**YOUR ASSIGNMENT:**
The pictures in the data below are to be omitted; all else must be duplicated exactly.

**Screenshot grounding data:**
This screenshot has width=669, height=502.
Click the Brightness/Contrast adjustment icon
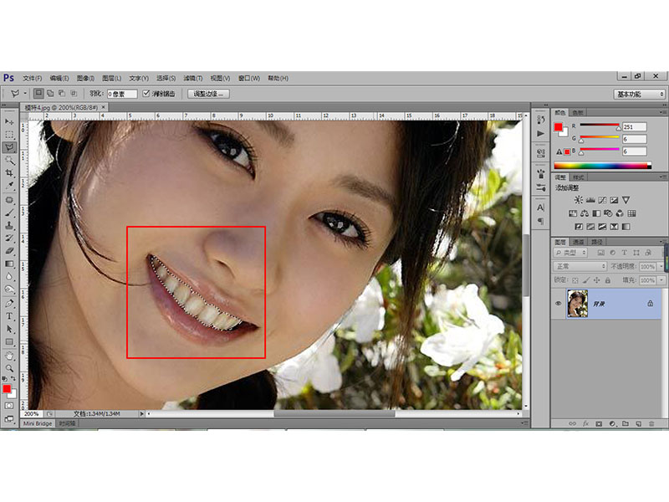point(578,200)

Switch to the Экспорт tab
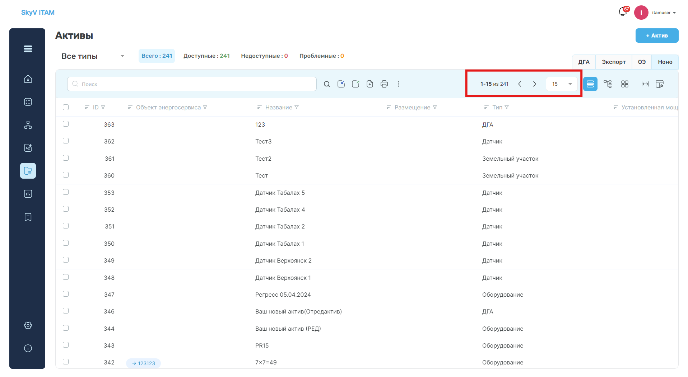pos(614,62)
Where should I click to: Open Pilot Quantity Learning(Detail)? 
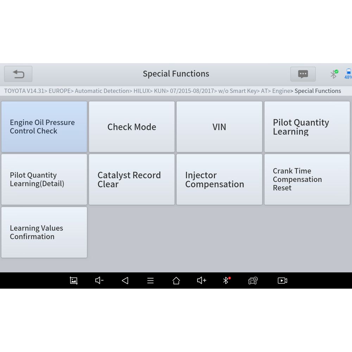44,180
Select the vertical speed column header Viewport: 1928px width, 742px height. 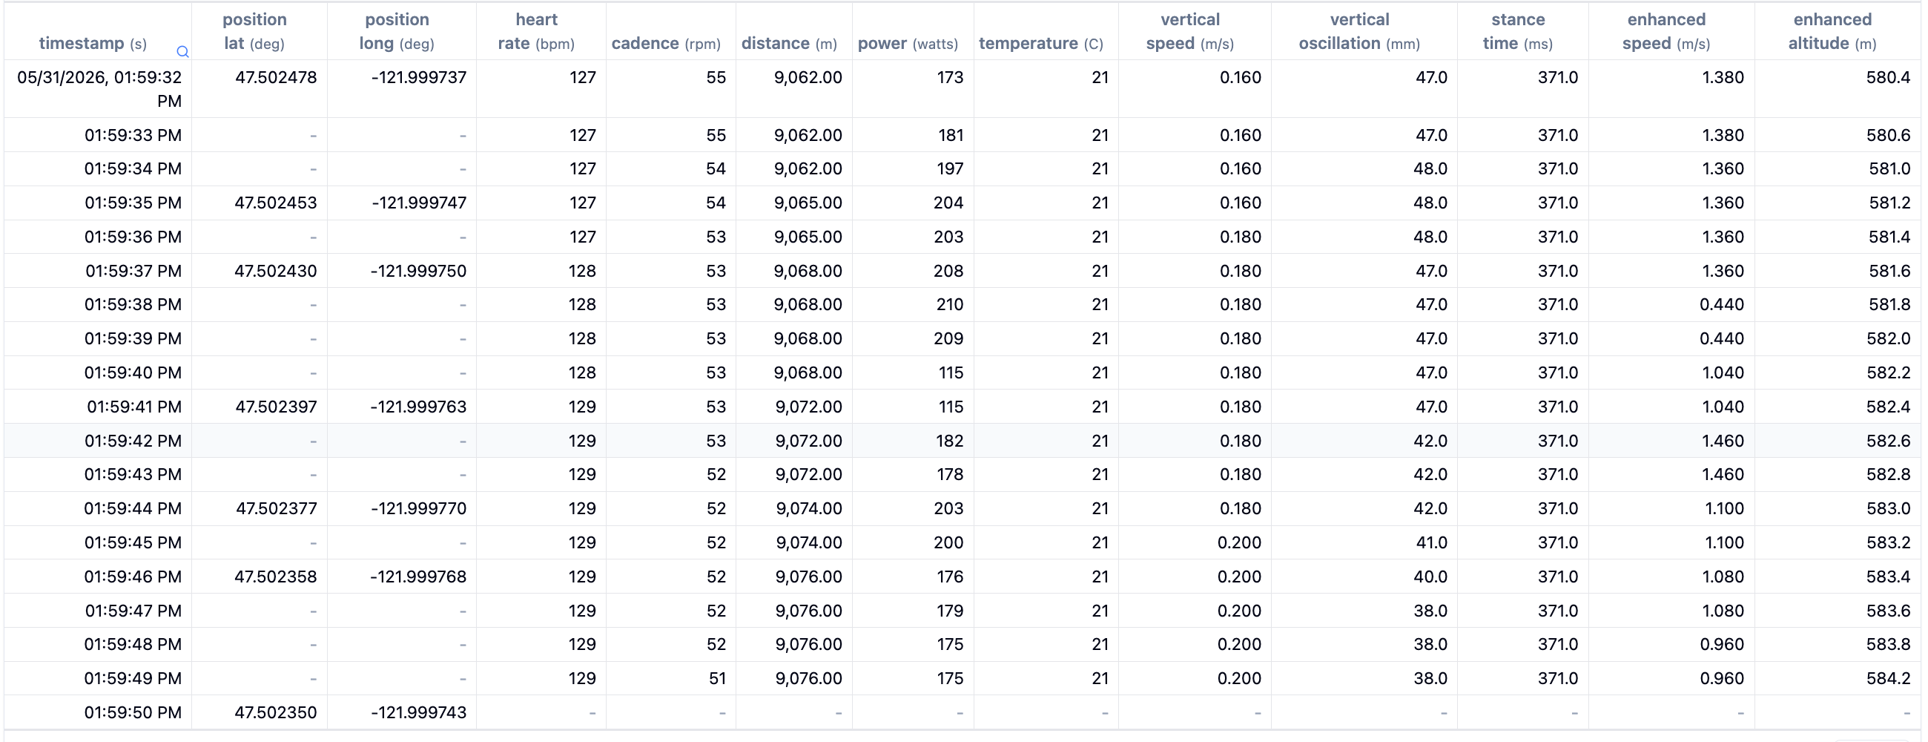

**WRITTEN ANSWER:**
This screenshot has width=669, height=502.
Click the Brightness/Contrast adjustment icon
point(578,200)

Switch to the Экспорт tab
pos(614,62)
Where should I click to: Open Pilot Quantity Learning(Detail)? 
44,180
Select the vertical speed column header Viewport: 1928px width, 742px height. 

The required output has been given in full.